What the task requires: Recast the records as a numbered list, starting at the line that contains "Given: Open Step 2 in the sidebar" and ending at the last line of the records, with blank lines dropped. Leave the pictures out of your answer.

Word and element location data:
• • • •

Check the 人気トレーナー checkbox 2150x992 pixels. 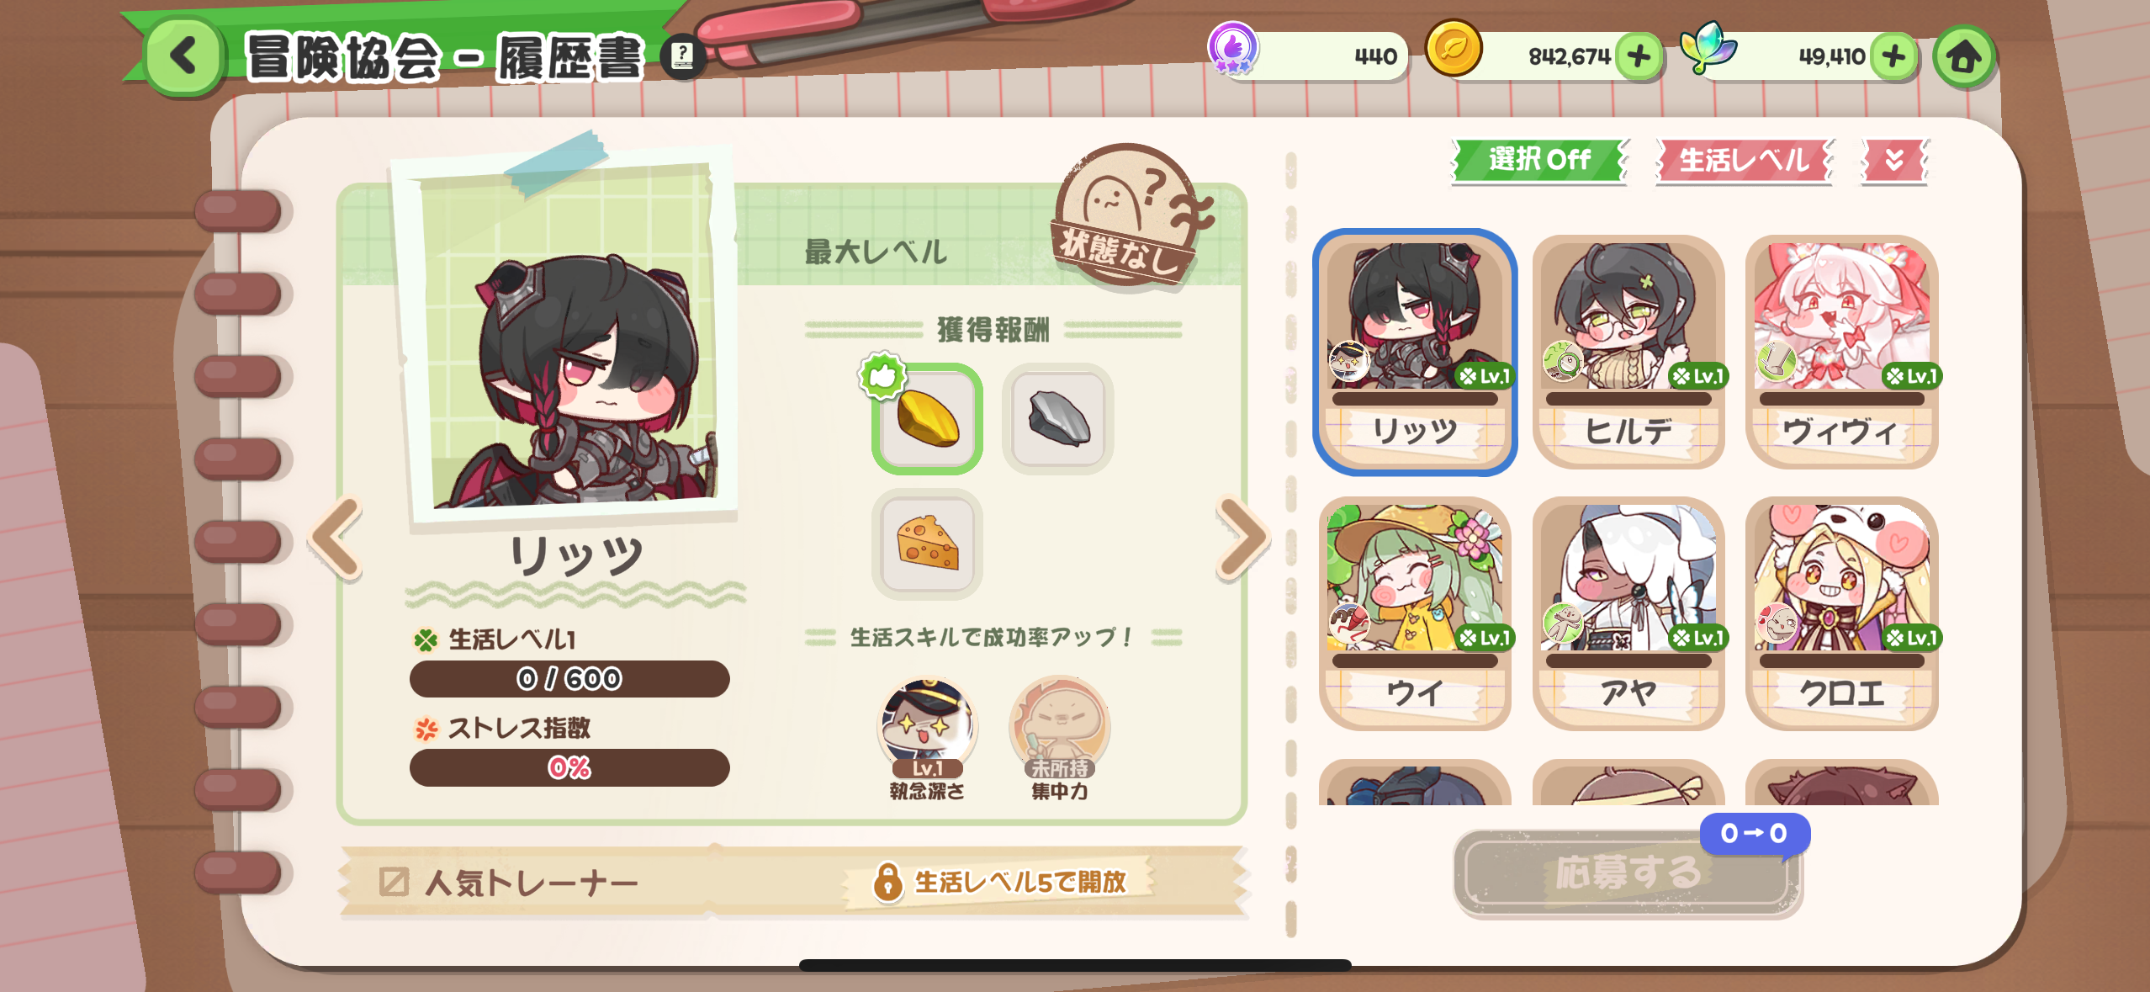click(393, 882)
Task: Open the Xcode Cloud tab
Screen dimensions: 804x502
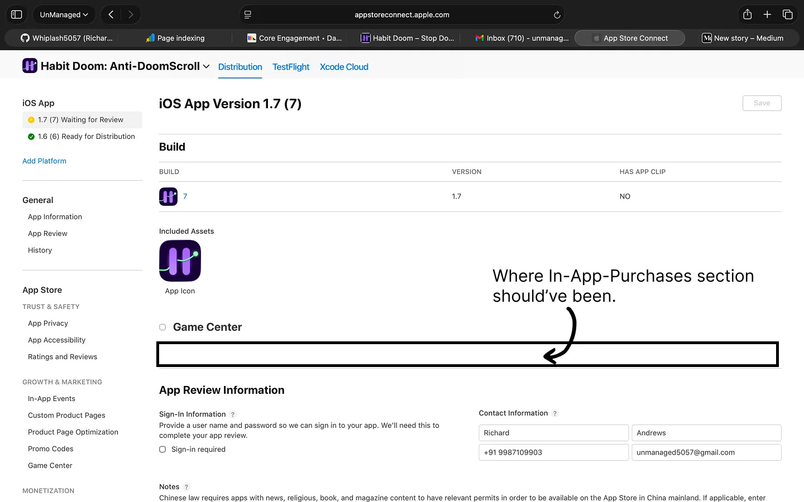Action: (343, 66)
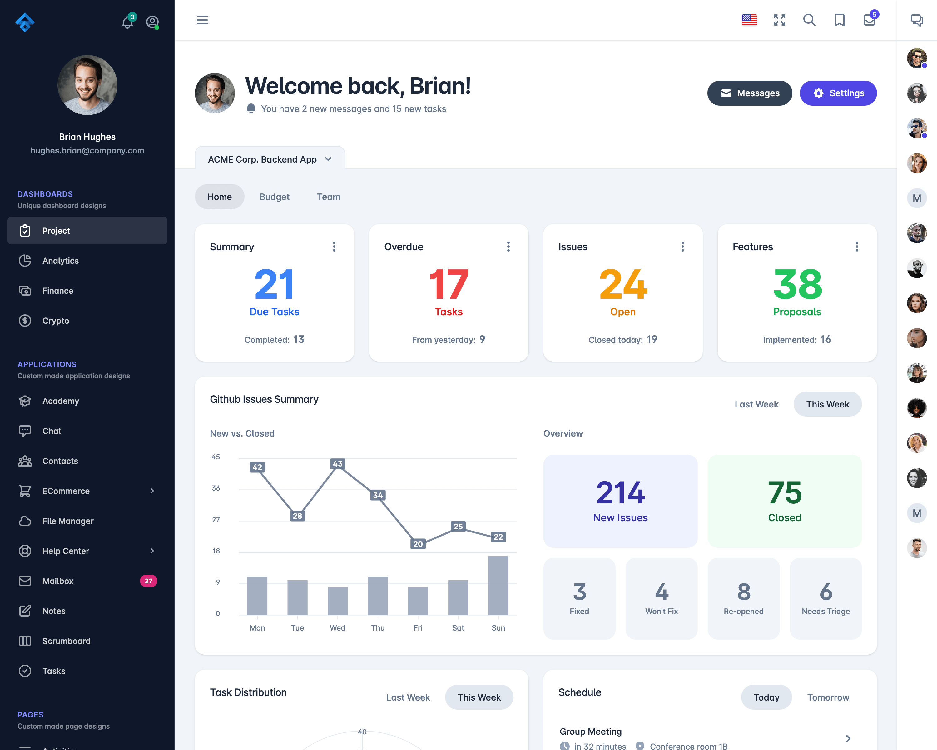The width and height of the screenshot is (937, 750).
Task: Navigate to Finance dashboard
Action: 57,290
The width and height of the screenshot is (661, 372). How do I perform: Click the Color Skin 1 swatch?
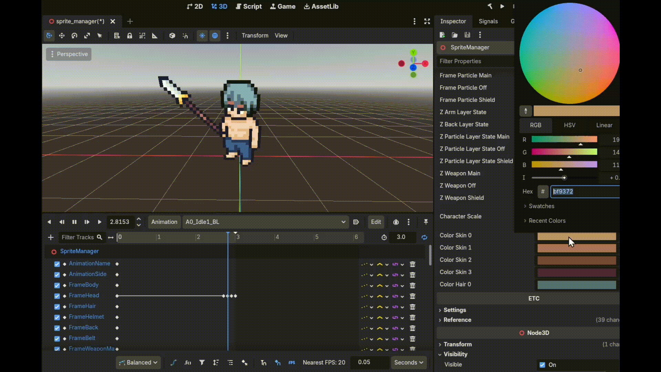(x=577, y=248)
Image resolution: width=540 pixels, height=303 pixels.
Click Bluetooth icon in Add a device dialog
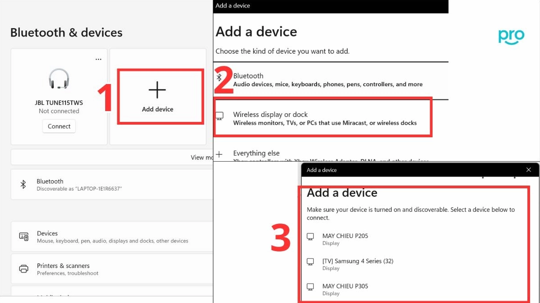(x=219, y=78)
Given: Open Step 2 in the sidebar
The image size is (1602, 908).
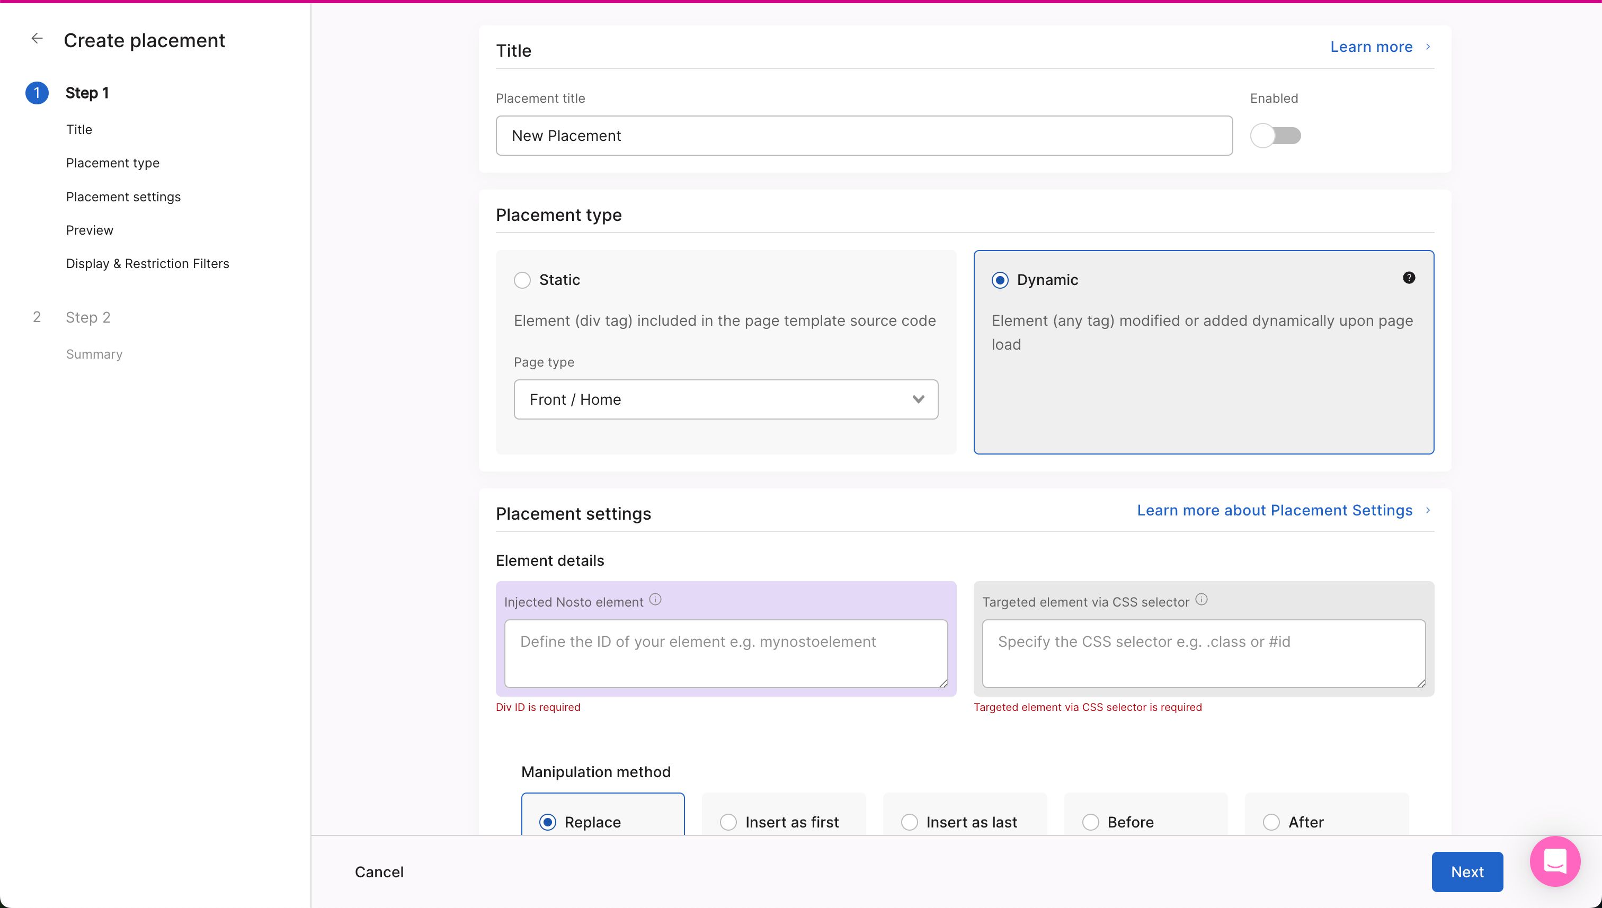Looking at the screenshot, I should click(88, 317).

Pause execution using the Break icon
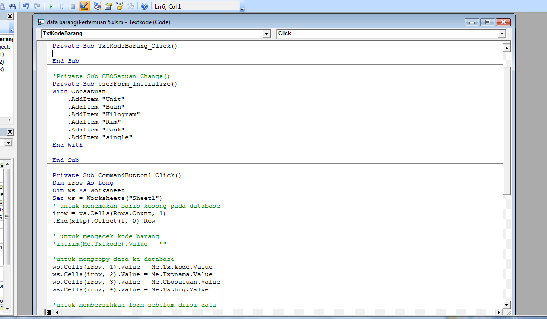[61, 6]
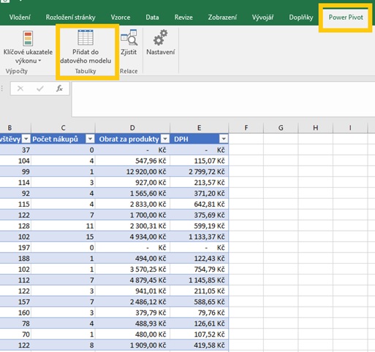This screenshot has width=375, height=352.
Task: Open the Data ribbon tab
Action: point(152,18)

• • • •

Exercise result:
1. Given: Open Step 2 in the sidebar
2. The image size is (1602, 908).
3. Looking at the screenshot, I should click(88, 317).
4. Pause execution using the Break icon
5. [61, 6]
6. This screenshot has width=375, height=352.
7. Task: Open the Data ribbon tab
8. Action: point(152,18)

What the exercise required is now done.